:: Material shown
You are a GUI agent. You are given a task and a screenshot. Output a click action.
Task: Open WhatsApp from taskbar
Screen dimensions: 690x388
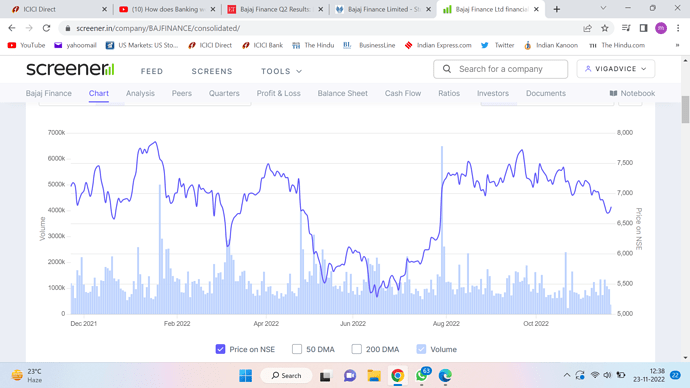[422, 375]
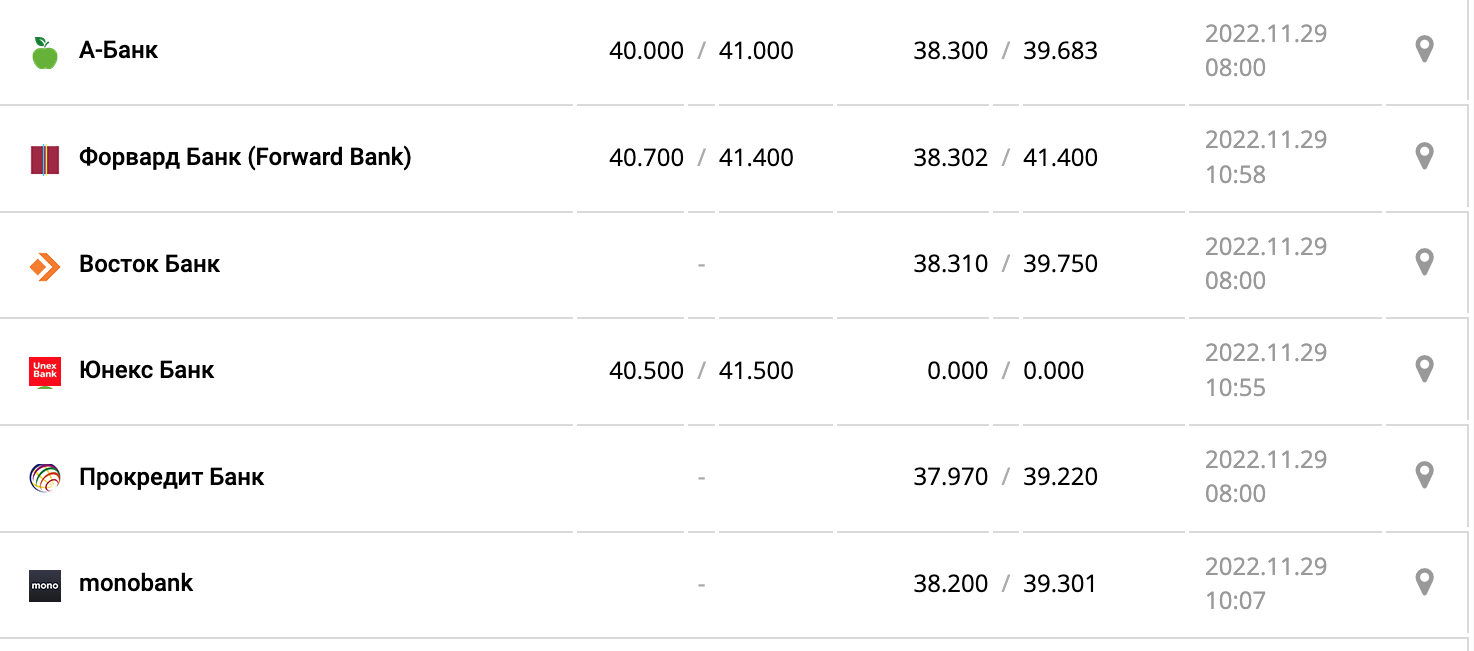
Task: Click the Форвард Банк maroon logo
Action: tap(44, 159)
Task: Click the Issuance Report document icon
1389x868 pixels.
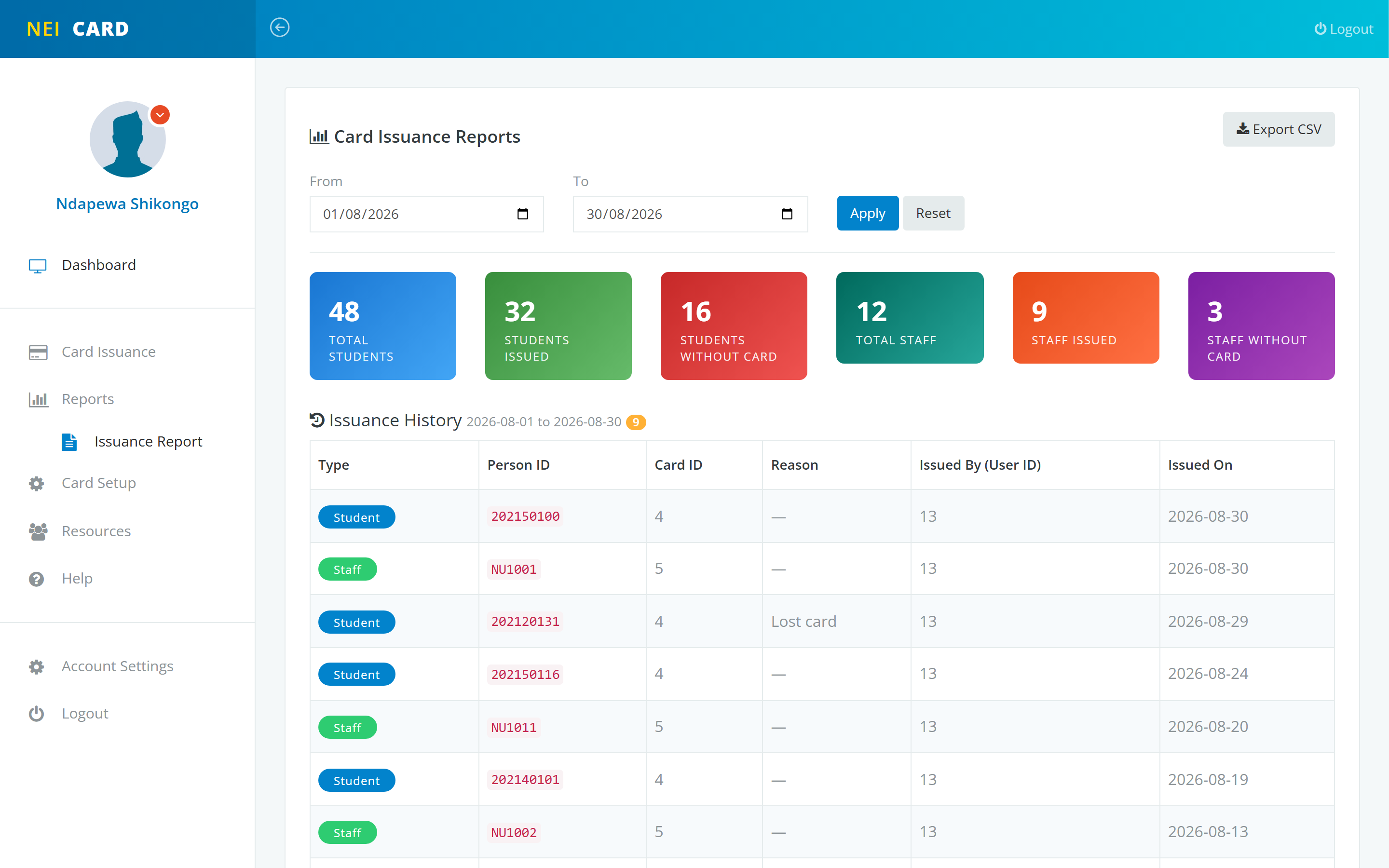Action: click(x=69, y=442)
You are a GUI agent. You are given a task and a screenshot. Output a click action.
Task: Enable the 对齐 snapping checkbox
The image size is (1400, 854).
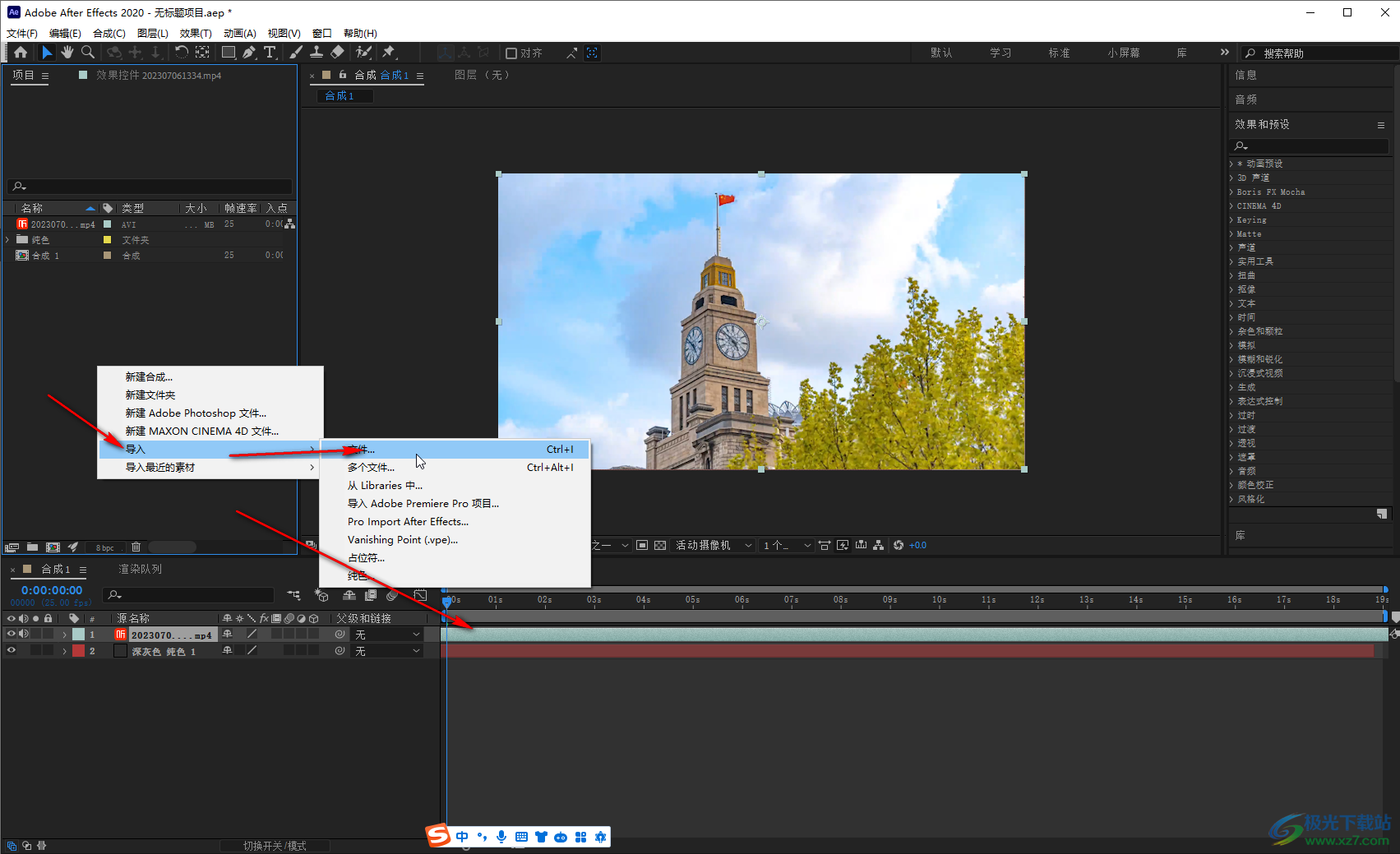[x=511, y=53]
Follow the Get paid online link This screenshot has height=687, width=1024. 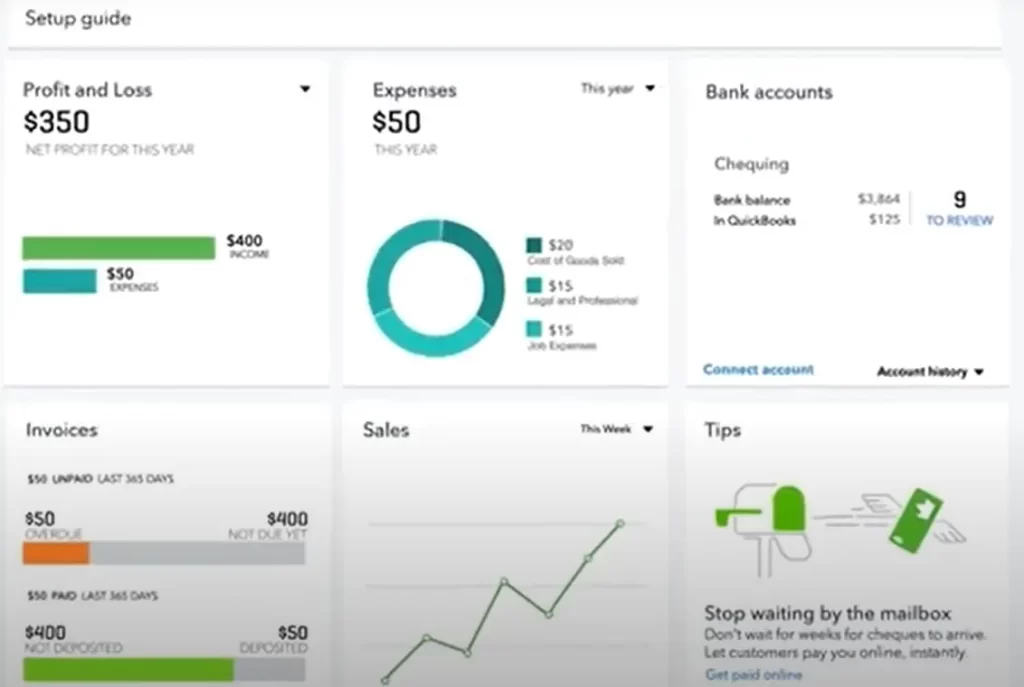[754, 675]
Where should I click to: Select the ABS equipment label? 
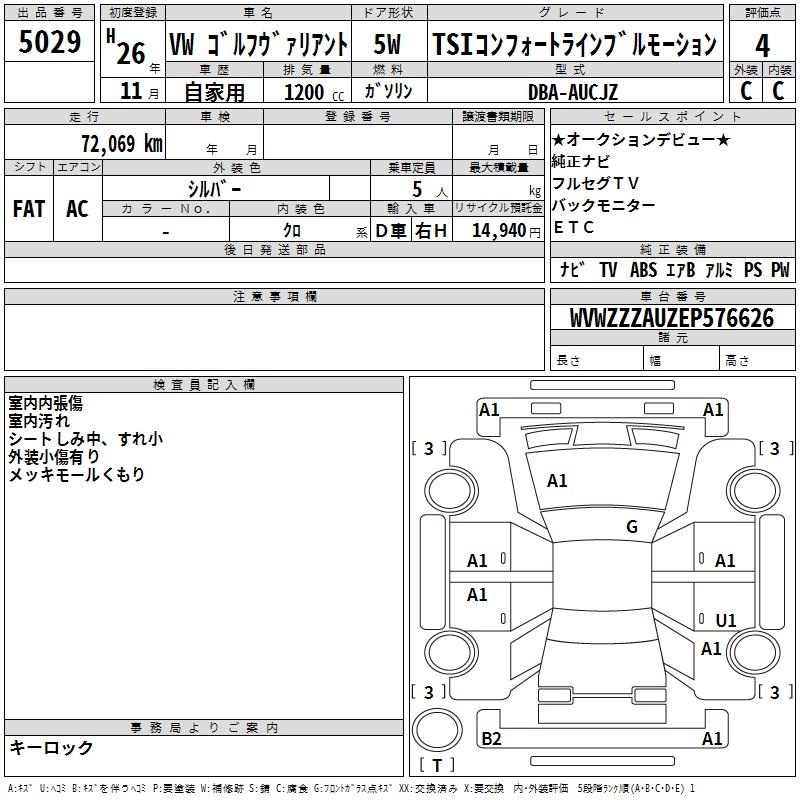coord(644,270)
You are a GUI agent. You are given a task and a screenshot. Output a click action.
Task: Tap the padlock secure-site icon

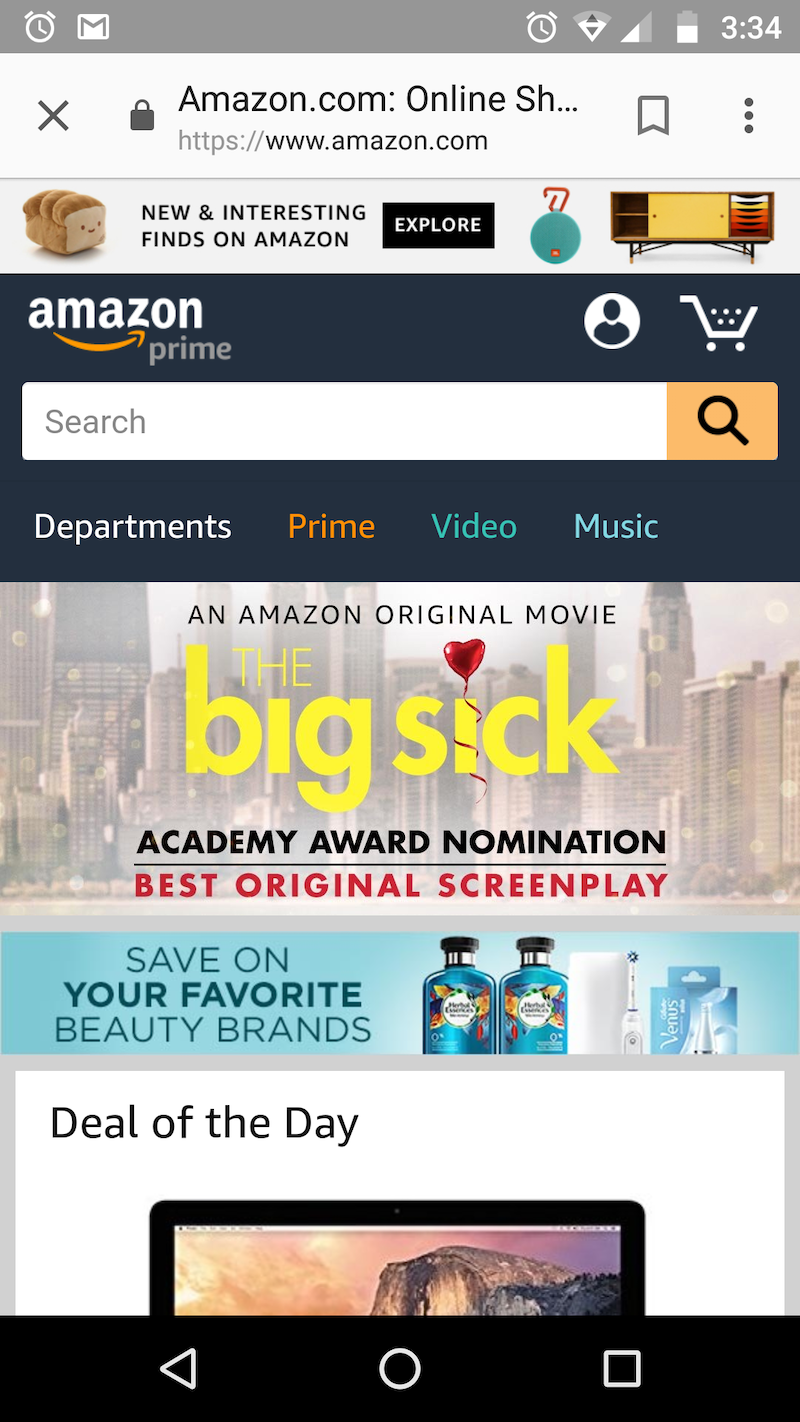(143, 116)
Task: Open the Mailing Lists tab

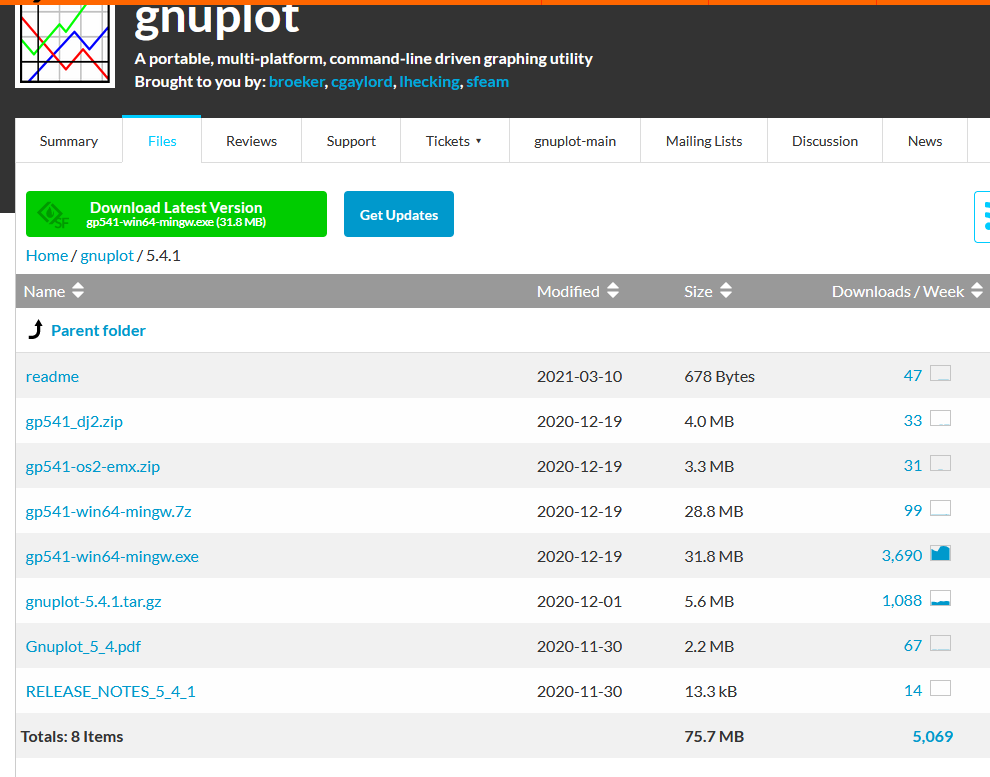Action: pyautogui.click(x=703, y=141)
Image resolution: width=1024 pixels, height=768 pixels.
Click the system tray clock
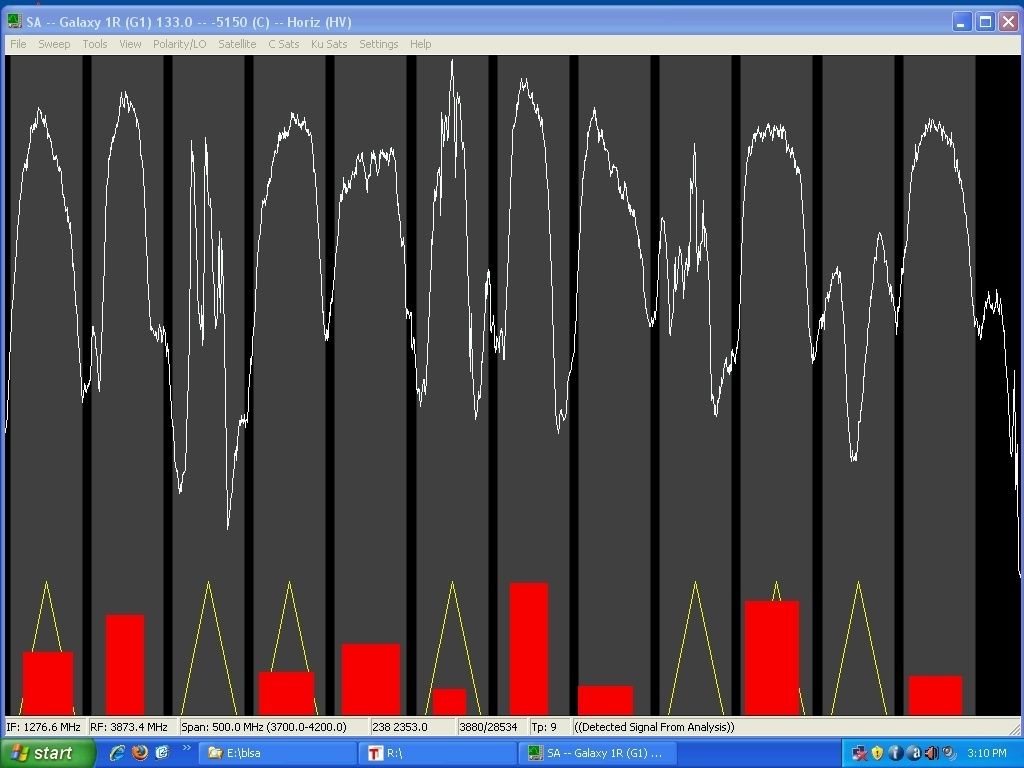[987, 753]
::::
Transcribe exactly, and only, the lines from the line with "Task: Tap the padlock secure-site icon" through the last line of the records, inclusive; the pictures do not belong in the copy.

Solution to this task -
Task: Tap the padlock secure-site icon

(143, 116)
Task: Open the Mailing Lists tab

Action: pyautogui.click(x=703, y=141)
Image resolution: width=1024 pixels, height=768 pixels.
Click the system tray clock
[987, 753]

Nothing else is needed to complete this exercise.